■ **BRIEF A**: In the Pi vs Arduino passage below, what is the only similarity between a Pi and an Arduino?

Pi vs Arduino

I am regularly asked which is best, Pi or Arduino? This is a ridiculous question. It is like asking which is best, an apple or an orange. Put simply, they are completely different. The only similarity is that they both have GPIO (General Purpose Input and Output) pins, to which you can add buttons, sensors, lights, motors etc.

A Pi is a computer; a microprocessor. It is great for teaching Python and using this language for GPIO projects. It is also great for reprogramming Minecraft for free, again using Python. It is perfect for students who need to know Python for their GCSE Computer Science (see page ‘Why Pi’). They are tricky to set up and if not careful, can be short circuited, but still worth it (see page ‘setting up a Pi Lab’) especially for GCSE Computer Science students.

■ **BRIEF B**: From the entries below, extract the lines word for word, starting with the line that contains "Where should I click to: Click" and going on through the line that contains "[x=160, y=291]".

■ **GIVEN RECORDS**:
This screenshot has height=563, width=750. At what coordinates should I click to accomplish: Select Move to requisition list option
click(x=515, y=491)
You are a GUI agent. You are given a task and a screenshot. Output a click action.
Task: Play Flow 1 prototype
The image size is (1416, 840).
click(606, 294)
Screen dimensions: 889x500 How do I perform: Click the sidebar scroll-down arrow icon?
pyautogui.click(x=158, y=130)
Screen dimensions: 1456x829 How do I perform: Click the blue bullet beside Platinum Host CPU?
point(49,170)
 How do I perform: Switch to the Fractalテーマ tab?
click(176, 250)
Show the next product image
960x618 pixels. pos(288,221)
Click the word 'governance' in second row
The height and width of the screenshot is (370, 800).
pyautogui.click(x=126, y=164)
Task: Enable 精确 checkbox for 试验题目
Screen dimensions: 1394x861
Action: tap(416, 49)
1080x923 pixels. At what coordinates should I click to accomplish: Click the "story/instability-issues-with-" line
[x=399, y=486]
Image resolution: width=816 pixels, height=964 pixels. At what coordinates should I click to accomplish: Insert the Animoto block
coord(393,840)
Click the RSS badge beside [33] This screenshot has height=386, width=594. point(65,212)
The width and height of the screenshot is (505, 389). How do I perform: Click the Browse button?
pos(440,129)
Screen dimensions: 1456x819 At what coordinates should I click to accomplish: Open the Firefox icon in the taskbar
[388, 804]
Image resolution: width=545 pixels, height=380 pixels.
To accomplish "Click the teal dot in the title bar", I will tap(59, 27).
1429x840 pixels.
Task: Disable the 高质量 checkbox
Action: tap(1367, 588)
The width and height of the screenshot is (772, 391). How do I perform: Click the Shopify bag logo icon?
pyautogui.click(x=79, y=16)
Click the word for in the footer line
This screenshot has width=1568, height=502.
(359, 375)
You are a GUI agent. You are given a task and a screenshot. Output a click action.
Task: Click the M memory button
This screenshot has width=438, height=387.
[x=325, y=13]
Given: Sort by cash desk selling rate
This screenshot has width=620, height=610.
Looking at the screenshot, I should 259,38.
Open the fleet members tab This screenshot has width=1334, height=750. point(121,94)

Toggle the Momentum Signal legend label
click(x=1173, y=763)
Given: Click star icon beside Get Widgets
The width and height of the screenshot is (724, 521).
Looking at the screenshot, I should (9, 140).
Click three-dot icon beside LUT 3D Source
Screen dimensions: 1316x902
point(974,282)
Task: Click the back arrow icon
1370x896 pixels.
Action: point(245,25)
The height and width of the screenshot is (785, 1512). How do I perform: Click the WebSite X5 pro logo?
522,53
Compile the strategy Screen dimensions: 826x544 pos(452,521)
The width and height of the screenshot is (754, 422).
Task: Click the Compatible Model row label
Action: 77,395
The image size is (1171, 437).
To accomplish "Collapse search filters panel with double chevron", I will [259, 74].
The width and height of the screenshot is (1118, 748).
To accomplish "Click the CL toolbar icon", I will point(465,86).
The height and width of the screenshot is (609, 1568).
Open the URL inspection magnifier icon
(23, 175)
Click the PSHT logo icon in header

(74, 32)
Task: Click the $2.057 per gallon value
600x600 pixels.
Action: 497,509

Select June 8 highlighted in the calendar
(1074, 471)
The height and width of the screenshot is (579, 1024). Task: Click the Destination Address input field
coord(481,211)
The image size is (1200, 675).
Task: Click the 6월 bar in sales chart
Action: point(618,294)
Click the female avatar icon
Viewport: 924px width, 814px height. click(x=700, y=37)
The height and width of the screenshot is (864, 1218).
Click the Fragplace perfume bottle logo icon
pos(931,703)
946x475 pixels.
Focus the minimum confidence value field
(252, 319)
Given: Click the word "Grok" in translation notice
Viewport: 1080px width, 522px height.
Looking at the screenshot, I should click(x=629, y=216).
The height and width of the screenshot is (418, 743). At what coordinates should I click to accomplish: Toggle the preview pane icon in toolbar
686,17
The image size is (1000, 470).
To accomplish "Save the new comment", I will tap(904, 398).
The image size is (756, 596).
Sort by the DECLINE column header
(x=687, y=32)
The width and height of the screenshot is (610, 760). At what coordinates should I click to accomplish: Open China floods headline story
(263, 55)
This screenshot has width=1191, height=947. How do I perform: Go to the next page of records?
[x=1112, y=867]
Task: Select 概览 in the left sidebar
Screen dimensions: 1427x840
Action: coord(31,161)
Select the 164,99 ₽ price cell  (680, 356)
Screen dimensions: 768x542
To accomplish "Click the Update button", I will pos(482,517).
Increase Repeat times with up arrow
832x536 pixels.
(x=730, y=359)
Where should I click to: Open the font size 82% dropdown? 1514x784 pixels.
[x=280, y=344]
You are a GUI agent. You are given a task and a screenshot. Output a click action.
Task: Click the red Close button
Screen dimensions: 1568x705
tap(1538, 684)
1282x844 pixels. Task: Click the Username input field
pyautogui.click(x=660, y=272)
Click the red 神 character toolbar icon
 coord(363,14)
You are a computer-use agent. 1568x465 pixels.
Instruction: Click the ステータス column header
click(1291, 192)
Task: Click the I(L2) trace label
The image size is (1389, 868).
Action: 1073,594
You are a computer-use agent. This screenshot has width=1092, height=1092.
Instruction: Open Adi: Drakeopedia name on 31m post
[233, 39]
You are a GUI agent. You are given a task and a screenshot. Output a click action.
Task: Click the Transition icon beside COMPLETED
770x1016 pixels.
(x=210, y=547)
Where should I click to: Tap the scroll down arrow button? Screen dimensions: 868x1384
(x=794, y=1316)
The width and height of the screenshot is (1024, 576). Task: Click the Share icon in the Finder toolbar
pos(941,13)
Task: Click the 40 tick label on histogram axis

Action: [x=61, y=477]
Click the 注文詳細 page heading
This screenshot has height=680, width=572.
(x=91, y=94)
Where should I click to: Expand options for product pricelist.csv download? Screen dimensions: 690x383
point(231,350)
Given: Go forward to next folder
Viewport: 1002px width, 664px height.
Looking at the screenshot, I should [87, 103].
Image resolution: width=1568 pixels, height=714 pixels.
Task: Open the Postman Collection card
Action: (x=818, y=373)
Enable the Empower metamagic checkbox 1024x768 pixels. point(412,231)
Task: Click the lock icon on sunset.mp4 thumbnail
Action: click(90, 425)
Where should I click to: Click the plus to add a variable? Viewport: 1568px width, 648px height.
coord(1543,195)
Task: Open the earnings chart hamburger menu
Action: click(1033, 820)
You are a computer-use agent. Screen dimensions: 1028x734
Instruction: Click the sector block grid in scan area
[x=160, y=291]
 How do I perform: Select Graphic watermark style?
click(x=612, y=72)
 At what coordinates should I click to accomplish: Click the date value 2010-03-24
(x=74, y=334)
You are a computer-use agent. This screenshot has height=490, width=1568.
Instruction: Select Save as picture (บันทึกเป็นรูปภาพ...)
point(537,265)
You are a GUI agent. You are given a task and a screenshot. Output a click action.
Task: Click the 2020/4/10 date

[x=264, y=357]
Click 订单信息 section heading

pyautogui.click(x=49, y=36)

■ **EXERCISE RESULT A**: They both have GPIO (General Purpose Input and Output) pins, to which you can add buttons, sensors, lights, motors, and so on.

■ **EXERCISE RESULT B**:
Where should I click to: Click the plus to add a variable? Viewport: 1568px width, 648px height.
coord(1543,195)
Task: Open the earnings chart hamburger menu
Action: click(1033, 820)
You are a computer-use agent. Screen dimensions: 1028x734
Instruction: Click the sector block grid in scan area
[x=160, y=291]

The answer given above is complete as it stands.